→ **TO BE DONE**
In the records below, reproduce verbatim the stretch from the line containing "You are a GUI" through the line containing "point(29,369)", with both of those lines included and any pictures left out.

→ **DATASET RECORDS**
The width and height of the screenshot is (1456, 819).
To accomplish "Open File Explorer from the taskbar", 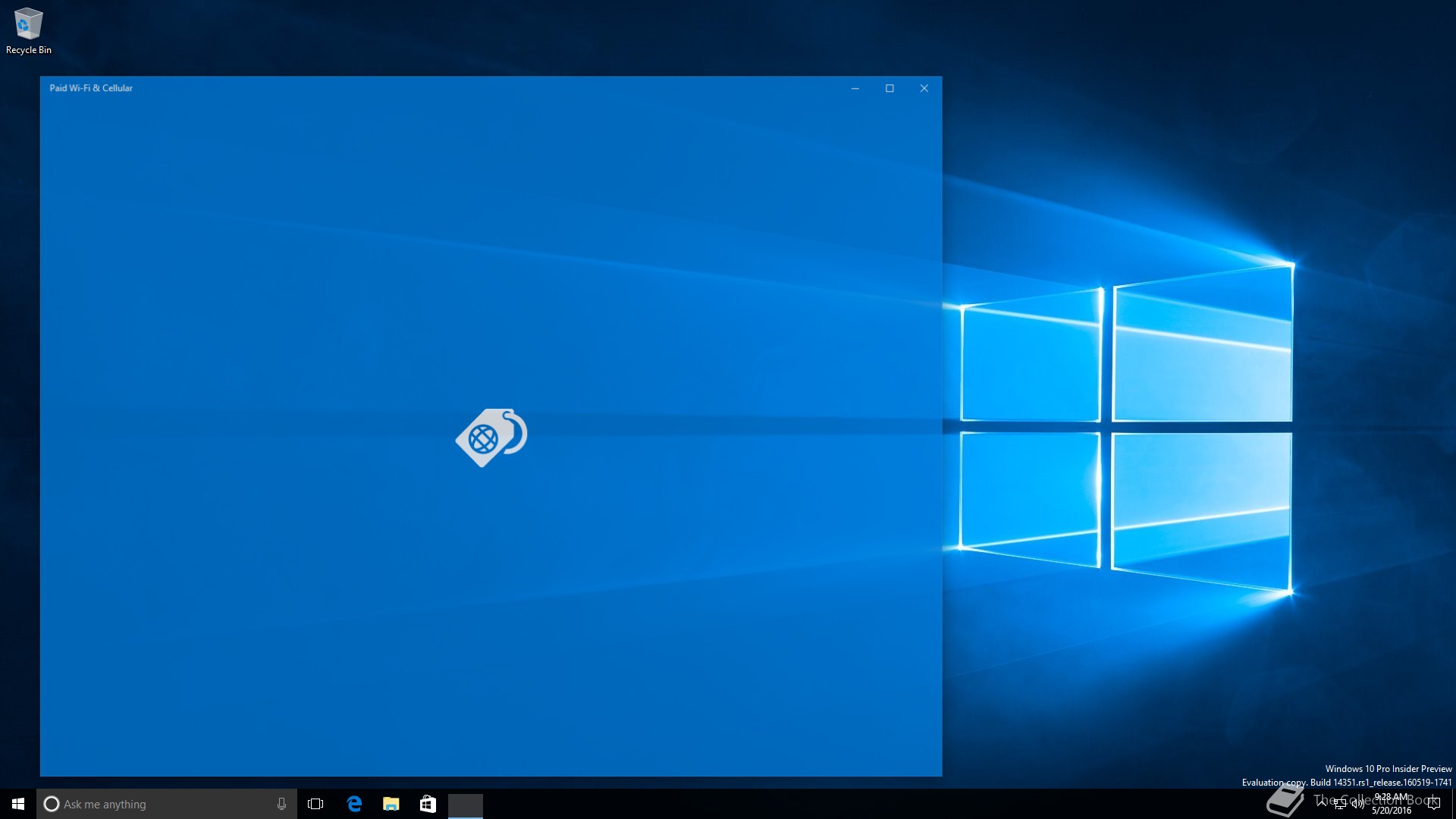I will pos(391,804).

--

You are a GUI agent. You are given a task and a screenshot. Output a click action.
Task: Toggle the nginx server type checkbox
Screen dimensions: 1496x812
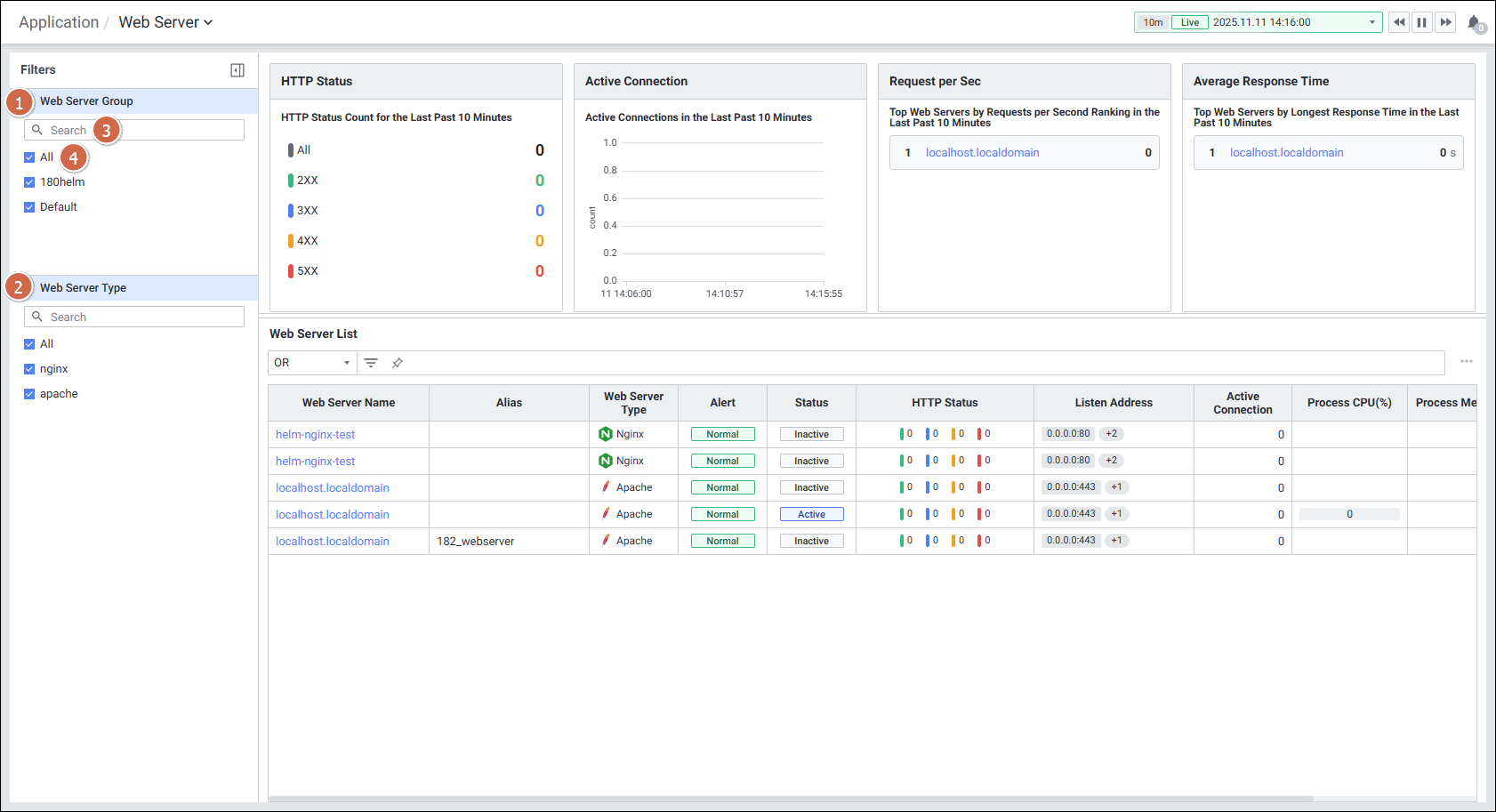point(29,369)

--

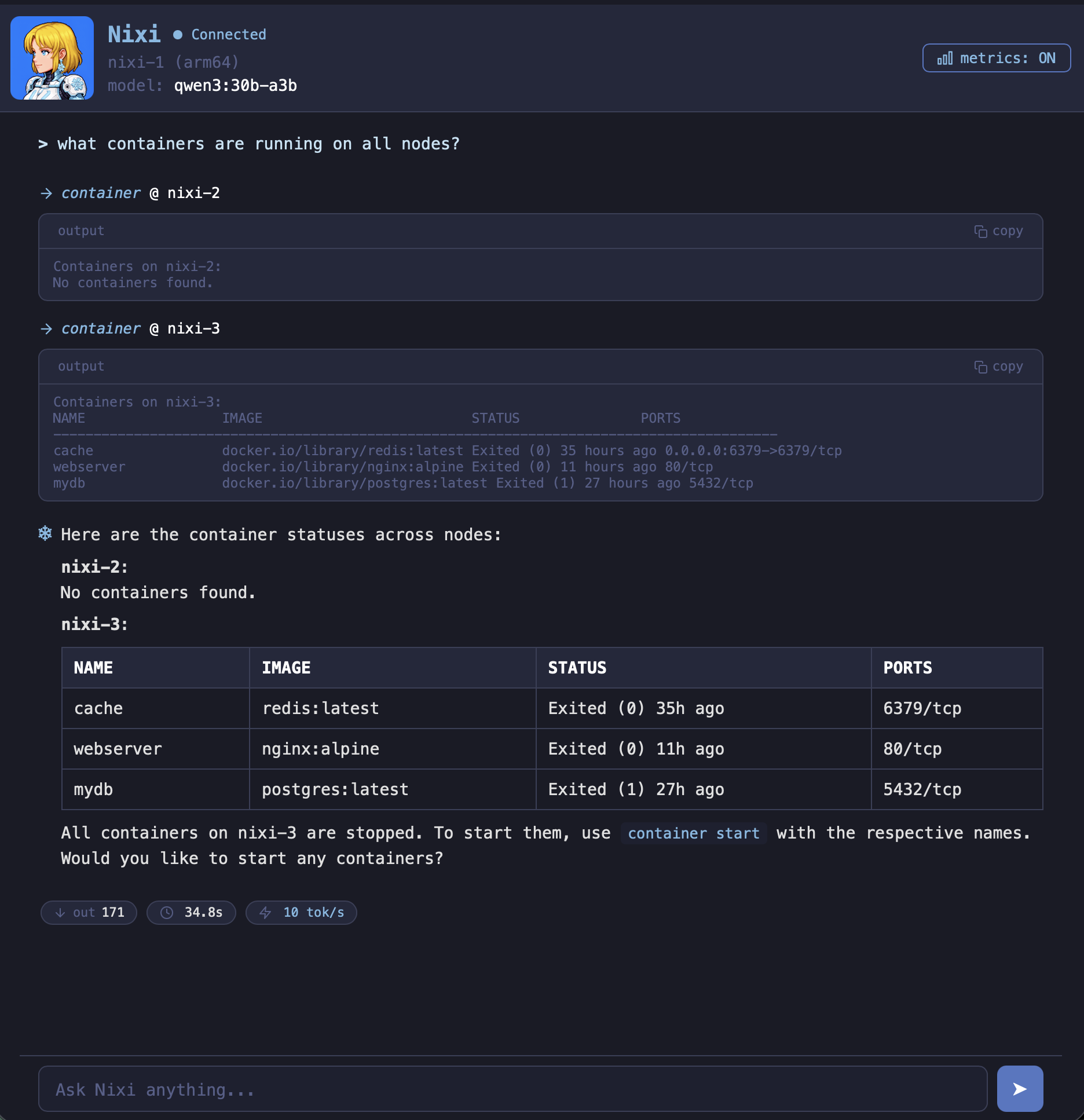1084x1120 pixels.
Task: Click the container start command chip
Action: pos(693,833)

→ **THE RESULT**
You are a GUI agent. You are given a task and a screenshot. Output a click action.
Task: Toggle the nginx server type checkbox
Screen dimensions: 1496x812
point(29,369)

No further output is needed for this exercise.